The exotic fruits and fresh citrus notes leapt out of the Pyrenean white wine, but oenologist Sophie Pallas said the delicate undertones of pineapple were harder to detect than they would have been before she fell ill with COVID-19.
Like so many infected with the coronavirus, Pallas lost her sense of taste and smell – senses upon which her livelihood depended – which has forced her to retrain her palate.
Pallas’ story underlines the pandemic’s risk not just for vintners, sommeliers and oenologists in France’s multi-billion dollar wine industry but also for chefs, parfumiers, chocolatiers and others for whom finely-tuned taste buds or noses are vital tools of the trade.
“It was like being in black hole. It was a terrifying feeling, a total loss of my bearings,” Pallas recalled.
Wine, she said, “stopped generating any feeling, any emotion, any pleasure, because all I could detect was the alcohol and the acidity.”
France’s wine industry is worried.
A survey of more than 2,600 industry professionals by the Union of Oenologists showed that among those who had caught COVID-19, more than a third said the disease had affected their ability to do their work. Student oenologists were dropping out of courses after falling ill with the virus, the union said.

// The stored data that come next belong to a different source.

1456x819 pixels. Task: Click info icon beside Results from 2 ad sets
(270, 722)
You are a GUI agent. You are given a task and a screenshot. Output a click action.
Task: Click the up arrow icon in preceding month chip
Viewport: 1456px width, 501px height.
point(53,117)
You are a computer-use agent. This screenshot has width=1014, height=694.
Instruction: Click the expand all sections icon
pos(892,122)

The union’s leader, Didier Fages, said the body had written to President Emmanuel Macron and Prime Minister Jean Castex to ask that wine tasters be moved to the front of the queue for anti-COVID shots to safeguard livelihoods.
Asked what it meant for a wine taster to be deprived of their sense of taste or smell, Fages responded: “It’s like asking a musician to play without his instrument.”

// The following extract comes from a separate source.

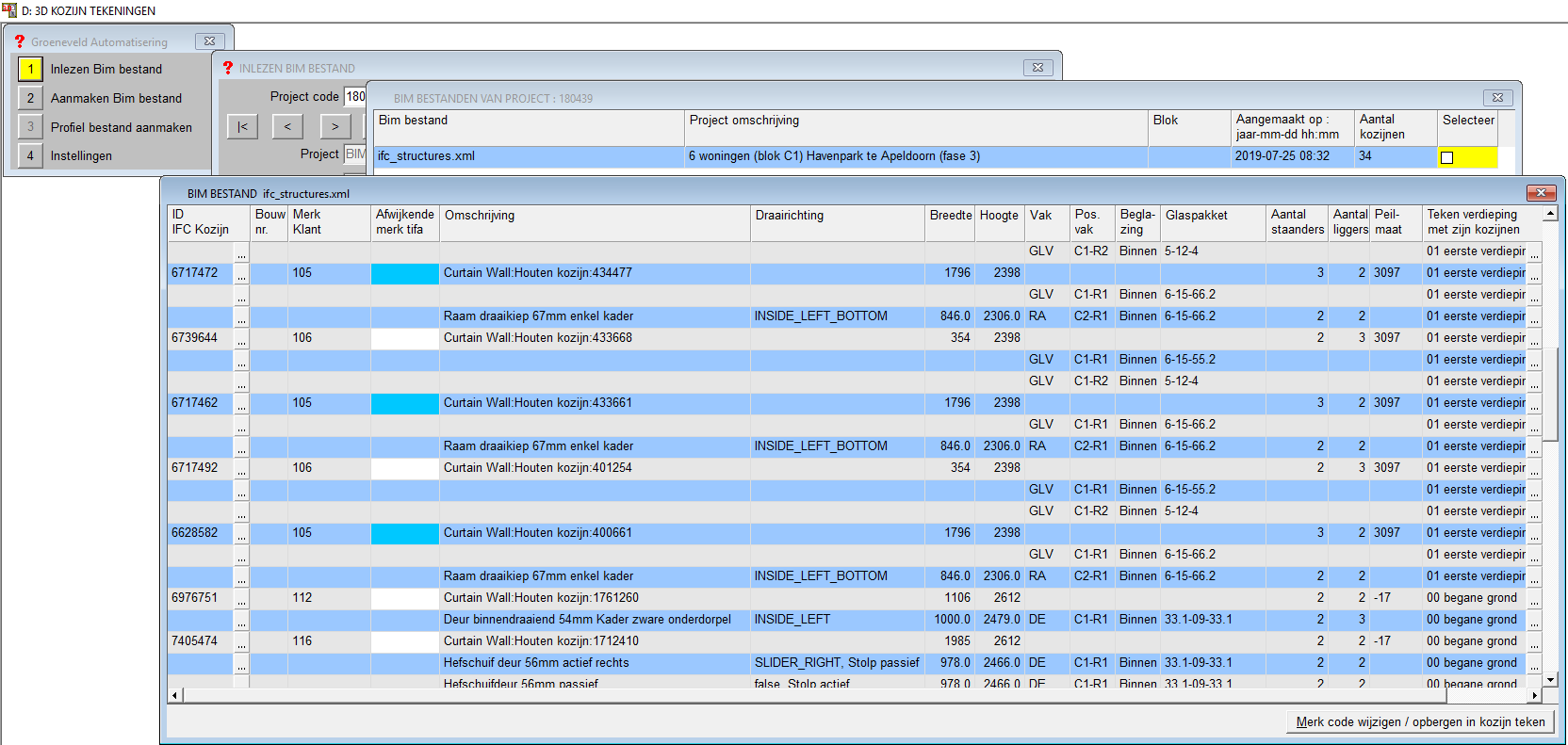Select the Inlezen Bim bestand menu entry

(x=106, y=69)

As she recovered, Pallas would raid her kitchen morning and evening and deeply inhale the scent of spices, vanilla pods, coffee beans — whatever she could lay her hands on — to retrain her nose.

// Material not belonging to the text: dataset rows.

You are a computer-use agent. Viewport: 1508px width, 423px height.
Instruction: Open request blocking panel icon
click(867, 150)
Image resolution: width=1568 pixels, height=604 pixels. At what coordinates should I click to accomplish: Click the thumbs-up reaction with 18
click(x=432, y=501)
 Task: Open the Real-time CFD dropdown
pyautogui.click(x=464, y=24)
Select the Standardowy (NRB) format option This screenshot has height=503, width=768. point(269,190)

While she now easily identifies the dominant flavours in a wine, Pallas said she still struggled with the deeper, more complex notes.
It is a process of re-education that is all too familiar to Champagne-maker Charles Philipponnat, who doctors put into an induced coma for a week as COVID-19 ravaged his body in October and awoke to find he had partially lost his senses.
The aromas of dark fruits and berries were simple to detect, but not those of tangerines and ripe citrus fruits, said the 58-year-old whose finest vintages sell for some 600 euros a bottle.
With early spring marking the start of the ‘assemblage’, the delicate blending of fermented and reserve wines to create the base for a champagne-maker’s next cuvee, Philipponnat said his taste and smell was back to 90% pre-COVID levels.
“It will have taken me six months to rediscover my reflexes,” he said.